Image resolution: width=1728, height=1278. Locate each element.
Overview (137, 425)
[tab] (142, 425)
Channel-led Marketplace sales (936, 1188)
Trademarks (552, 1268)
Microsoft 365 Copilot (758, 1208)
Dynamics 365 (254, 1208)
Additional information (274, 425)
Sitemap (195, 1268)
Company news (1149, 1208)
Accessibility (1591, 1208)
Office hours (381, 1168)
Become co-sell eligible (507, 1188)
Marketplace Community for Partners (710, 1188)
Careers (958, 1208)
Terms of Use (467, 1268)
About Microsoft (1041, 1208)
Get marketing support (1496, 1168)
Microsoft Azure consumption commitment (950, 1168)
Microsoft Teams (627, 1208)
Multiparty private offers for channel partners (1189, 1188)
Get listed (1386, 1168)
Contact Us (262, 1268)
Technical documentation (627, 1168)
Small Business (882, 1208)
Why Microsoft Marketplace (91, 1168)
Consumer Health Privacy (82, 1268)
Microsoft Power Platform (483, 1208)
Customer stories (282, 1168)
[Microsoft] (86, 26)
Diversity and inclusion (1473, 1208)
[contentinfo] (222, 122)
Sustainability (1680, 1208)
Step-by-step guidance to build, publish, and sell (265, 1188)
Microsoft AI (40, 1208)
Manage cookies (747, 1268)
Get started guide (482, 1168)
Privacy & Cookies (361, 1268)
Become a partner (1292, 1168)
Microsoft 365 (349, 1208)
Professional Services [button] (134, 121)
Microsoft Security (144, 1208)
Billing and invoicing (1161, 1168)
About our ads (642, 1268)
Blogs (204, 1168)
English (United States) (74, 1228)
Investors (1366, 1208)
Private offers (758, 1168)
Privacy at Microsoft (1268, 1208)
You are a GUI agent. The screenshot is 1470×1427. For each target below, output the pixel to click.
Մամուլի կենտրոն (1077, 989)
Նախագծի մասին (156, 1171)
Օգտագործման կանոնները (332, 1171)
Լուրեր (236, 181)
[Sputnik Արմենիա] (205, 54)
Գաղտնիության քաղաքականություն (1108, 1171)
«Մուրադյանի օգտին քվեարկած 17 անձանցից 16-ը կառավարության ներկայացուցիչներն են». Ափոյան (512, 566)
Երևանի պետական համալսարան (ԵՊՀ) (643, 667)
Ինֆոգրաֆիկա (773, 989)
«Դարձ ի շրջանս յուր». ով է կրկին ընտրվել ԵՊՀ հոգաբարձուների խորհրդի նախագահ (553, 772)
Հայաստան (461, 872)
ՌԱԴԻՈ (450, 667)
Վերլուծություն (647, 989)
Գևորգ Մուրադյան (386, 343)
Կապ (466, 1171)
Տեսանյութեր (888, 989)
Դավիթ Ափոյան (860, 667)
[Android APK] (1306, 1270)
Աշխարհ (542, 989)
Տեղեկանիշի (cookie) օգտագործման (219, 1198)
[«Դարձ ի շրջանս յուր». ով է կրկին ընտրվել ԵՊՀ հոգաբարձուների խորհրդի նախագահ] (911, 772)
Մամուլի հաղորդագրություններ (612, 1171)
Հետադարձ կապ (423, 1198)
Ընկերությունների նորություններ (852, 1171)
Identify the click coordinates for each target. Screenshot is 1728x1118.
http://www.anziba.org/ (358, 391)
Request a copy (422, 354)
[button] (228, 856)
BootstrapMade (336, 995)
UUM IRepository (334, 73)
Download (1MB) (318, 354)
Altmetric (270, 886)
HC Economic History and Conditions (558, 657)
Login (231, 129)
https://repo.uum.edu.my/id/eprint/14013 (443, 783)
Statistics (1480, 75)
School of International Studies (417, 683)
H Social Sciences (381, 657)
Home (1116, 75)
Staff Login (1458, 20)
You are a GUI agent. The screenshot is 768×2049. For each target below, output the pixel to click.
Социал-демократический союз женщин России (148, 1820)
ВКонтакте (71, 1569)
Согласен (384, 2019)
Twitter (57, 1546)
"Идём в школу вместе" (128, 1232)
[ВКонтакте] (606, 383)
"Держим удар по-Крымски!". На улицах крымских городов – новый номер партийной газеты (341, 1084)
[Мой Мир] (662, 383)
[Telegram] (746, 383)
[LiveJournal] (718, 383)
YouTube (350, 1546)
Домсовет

> _Aim of the exercise_
Would you reproduce all of the data exactly, without a single alteration?

> _Written reply_
Image resolution: width=1728, height=1278. Locate each element.
Overview (137, 425)
[tab] (142, 425)
Channel-led Marketplace sales (936, 1188)
Trademarks (552, 1268)
Microsoft 365 Copilot (758, 1208)
Dynamics 365 (254, 1208)
Additional information (274, 425)
Sitemap (195, 1268)
Company news (1149, 1208)
Accessibility (1591, 1208)
Office hours (381, 1168)
Become co-sell eligible (507, 1188)
Marketplace Community for Partners (710, 1188)
Careers (958, 1208)
Terms of Use (467, 1268)
About Microsoft (1041, 1208)
Get marketing support (1496, 1168)
Microsoft Azure consumption commitment (950, 1168)
Microsoft Teams (627, 1208)
Multiparty private offers for channel partners (1189, 1188)
Get listed (1386, 1168)
Contact Us (262, 1268)
Technical documentation (627, 1168)
Small Business (882, 1208)
Why Microsoft Marketplace (91, 1168)
Consumer Health Privacy (82, 1268)
Microsoft Power Platform (483, 1208)
Customer stories (282, 1168)
[Microsoft] (86, 26)
Diversity and inclusion (1473, 1208)
[contentinfo] (222, 122)
Sustainability (1680, 1208)
Step-by-step guidance to build, publish, and sell (265, 1188)
Microsoft AI (40, 1208)
Manage cookies (747, 1268)
Get started guide (482, 1168)
Privacy & Cookies (361, 1268)
Become a partner (1292, 1168)
Microsoft 365 (349, 1208)
Professional Services [button] (134, 121)
Microsoft Security (144, 1208)
Billing and invoicing (1161, 1168)
About our ads (642, 1268)
Blogs (204, 1168)
English (United States) (74, 1228)
Investors (1366, 1208)
Private offers (758, 1168)
Privacy at Microsoft (1268, 1208)
You are a GUI agent. The screenshot is 1470×1427. For each target below, output the pixel to click.
Մամուլի կենտրոն (1077, 989)
Նախագծի մասին (156, 1171)
Օգտագործման կանոնները (332, 1171)
Լուրեր (236, 181)
[Sputnik Արմենիա] (205, 54)
Գաղտնիության քաղաքականություն (1108, 1171)
«Մուրադյանի օգտին քվեարկած 17 անձանցից 16-ը կառավարության ներկայացուցիչներն են». Ափոյան (512, 566)
Երևանի պետական համալսարան (ԵՊՀ) (643, 667)
Ինֆոգրաֆիկա (773, 989)
«Դարձ ի շրջանս յուր». ով է կրկին ընտրվել ԵՊՀ հոգաբարձուների խորհրդի նախագահ (553, 772)
Հայաստան (461, 872)
ՌԱԴԻՈ (450, 667)
Վերլուծություն (647, 989)
Գևորգ Մուրադյան (386, 343)
Կապ (466, 1171)
Տեսանյութեր (888, 989)
Դավիթ Ափոյան (860, 667)
[Android APK] (1306, 1270)
Աշխարհ (542, 989)
Տեղեկանիշի (cookie) օգտագործման (219, 1198)
[«Դարձ ի շրջանս յուր». ով է կրկին ընտրվել ԵՊՀ հոգաբարձուների խորհրդի նախագահ] (911, 772)
Մամուլի հաղորդագրություններ (612, 1171)
Հետադարձ կապ (423, 1198)
Ընկերությունների նորություններ (852, 1171)
Identify the click coordinates for each target. Screenshot is 1728x1118.
http://www.anziba.org/ (358, 391)
Request a copy (422, 354)
[button] (228, 856)
BootstrapMade (336, 995)
UUM IRepository (334, 73)
Download (1MB) (318, 354)
Altmetric (270, 886)
HC Economic History and Conditions (558, 657)
Login (231, 129)
https://repo.uum.edu.my/id/eprint/14013 (443, 783)
Statistics (1480, 75)
School of International Studies (417, 683)
H Social Sciences (381, 657)
Home (1116, 75)
Staff Login (1458, 20)
You are a GUI agent. The screenshot is 768×2049. For each target below, output the pixel to click.
Социал-демократический союз женщин России (148, 1820)
ВКонтакте (71, 1569)
Согласен (384, 2019)
Twitter (57, 1546)
"Идём в школу вместе" (128, 1232)
[ВКонтакте] (606, 383)
"Держим удар по-Крымски!". На улицах крымских городов – новый номер партийной газеты (341, 1084)
[Мой Мир] (662, 383)
[Telegram] (746, 383)
[LiveJournal] (718, 383)
YouTube (350, 1546)
Домсовет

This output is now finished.